2010 nahm das Unternehmen einen neuen Getreidehafen bei Nowa Odessa nordwestlich von Mykolajiw in Betrieb. 2018 kündete es an, sich am geplanten neuen Hochseehafen südlich von Mykolajiw am Dnepr-Bug-Liman zu beteiligen.[26] Die neuen Häfen sind für die Schubverbände vom Dnepr schneller erreichbar und können anders als der Hafen von Mykolajiw auch Schiffe der Panamax-Klasse aufnehmen.
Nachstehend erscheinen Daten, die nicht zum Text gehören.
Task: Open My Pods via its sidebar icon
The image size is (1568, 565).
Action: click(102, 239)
Das von der firmeneigenen Werft gebaute, 2019 in Betrieb genommene Umladeschiff Nibulon Max, das mit Kränen von Liebherr-MCCtec Rostock ausgerüstet ist, kann zudem Hochseefrachter außerhalb der Hafengebiete beladen.[27]
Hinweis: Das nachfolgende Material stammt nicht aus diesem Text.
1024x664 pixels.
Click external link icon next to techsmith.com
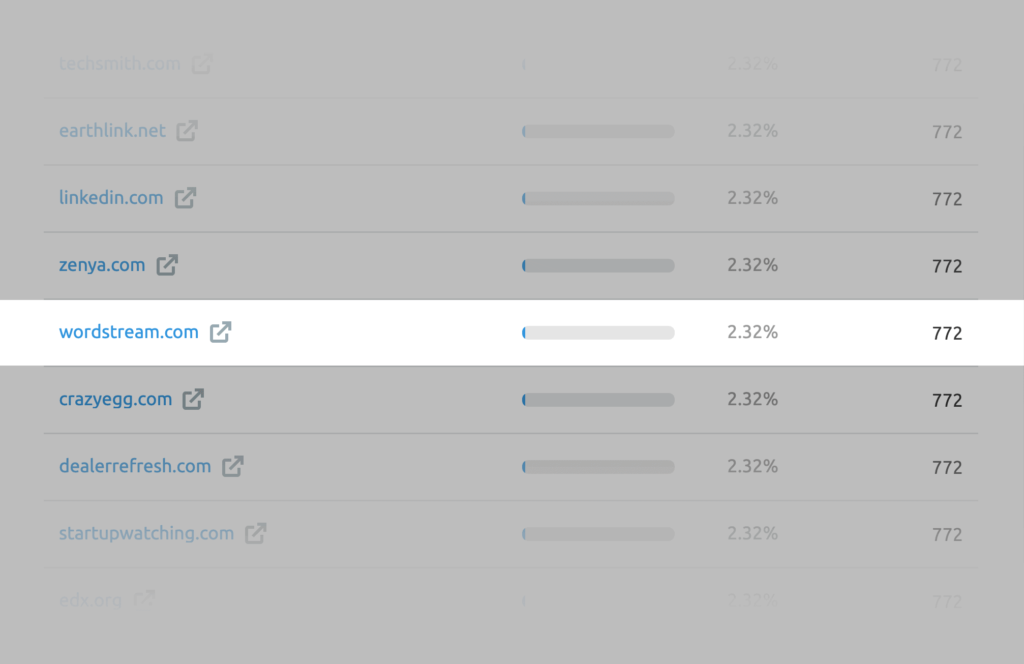click(x=202, y=64)
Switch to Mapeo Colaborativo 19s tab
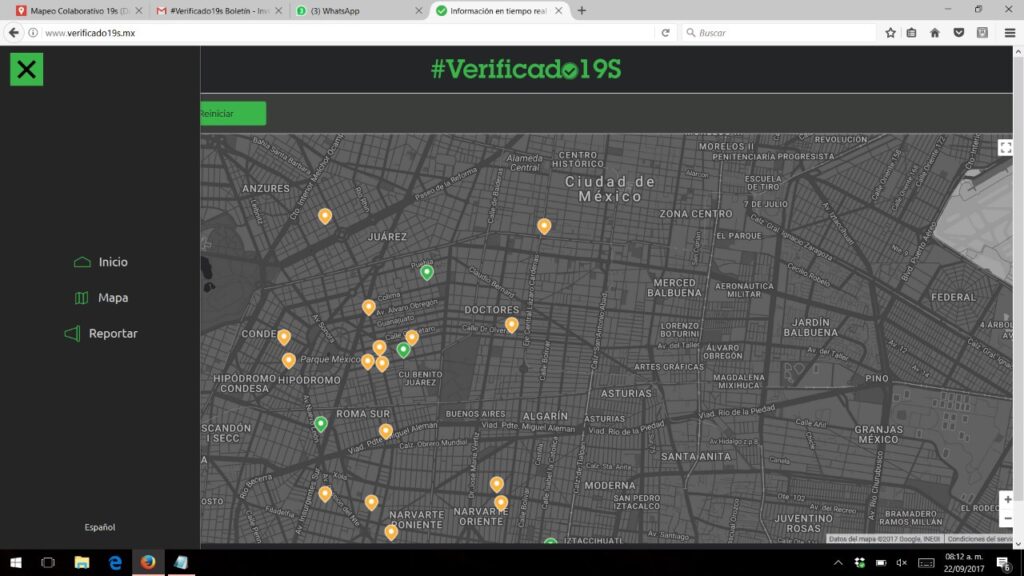Image resolution: width=1024 pixels, height=576 pixels. click(75, 11)
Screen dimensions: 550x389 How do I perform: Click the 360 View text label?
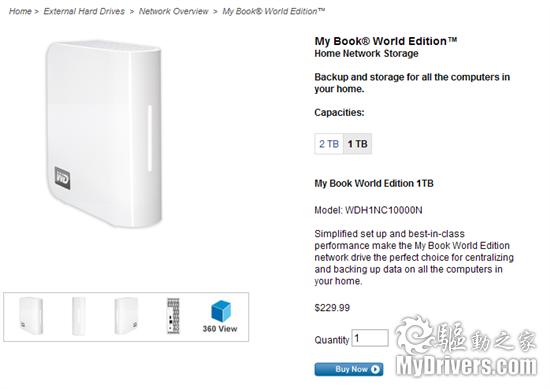click(x=220, y=329)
Im Zusammenhang mit der politischen Krise nach der Annexion der Krim durch Russland im Jahr 2014 war der Inhaber von Nibulon, Oleksij Wadaturskyj, im Jahr 2018 von russischen Sanktionen betroffen, weil er sich für die politische und wirtschaftliche Unabhängigkeit der Ukraine einsetzte.[28] 2022 wurde die Geschäftstätigkeit von Nibulon durch den Russischen Überfall auf die Ukraine beeinträchtigt, weil ein Teil der vom Unternehmen bewirtschafteten Agrargebiete und mehrere Silostandorte und Verladehäfen der Firma in von russischen Truppen besetzten Gebieten lagen und Russland die Transportinfrastruktur der Ukraine, unter anderem Treibstofflager, bombardierte und die Binnenschifffahrt auf dem Dnepr sowie den Schiffsverkehr auf dem Schwarzen Meer zu den ukrainischen Häfen blockierte. Gemäß ukrainischen Angaben habe die russische Kriegsverwaltung in den besetzten Gebieten Getreidespeicher geplündert.[29] Der kriegsbedingte Exportstopp von ukrainischen Agrarprodukten bedroht gemäß WFP die internationale Lebensmittelversorgung.[30][31] Bei einem russischen Raketenangriff auf ihr Wohnhaus in Mykolajiw am 31. Juli 2022 wurden der Firmeneigentümer Oleksij Wadaturskyj und seine Ehefrau getötet.[32][33]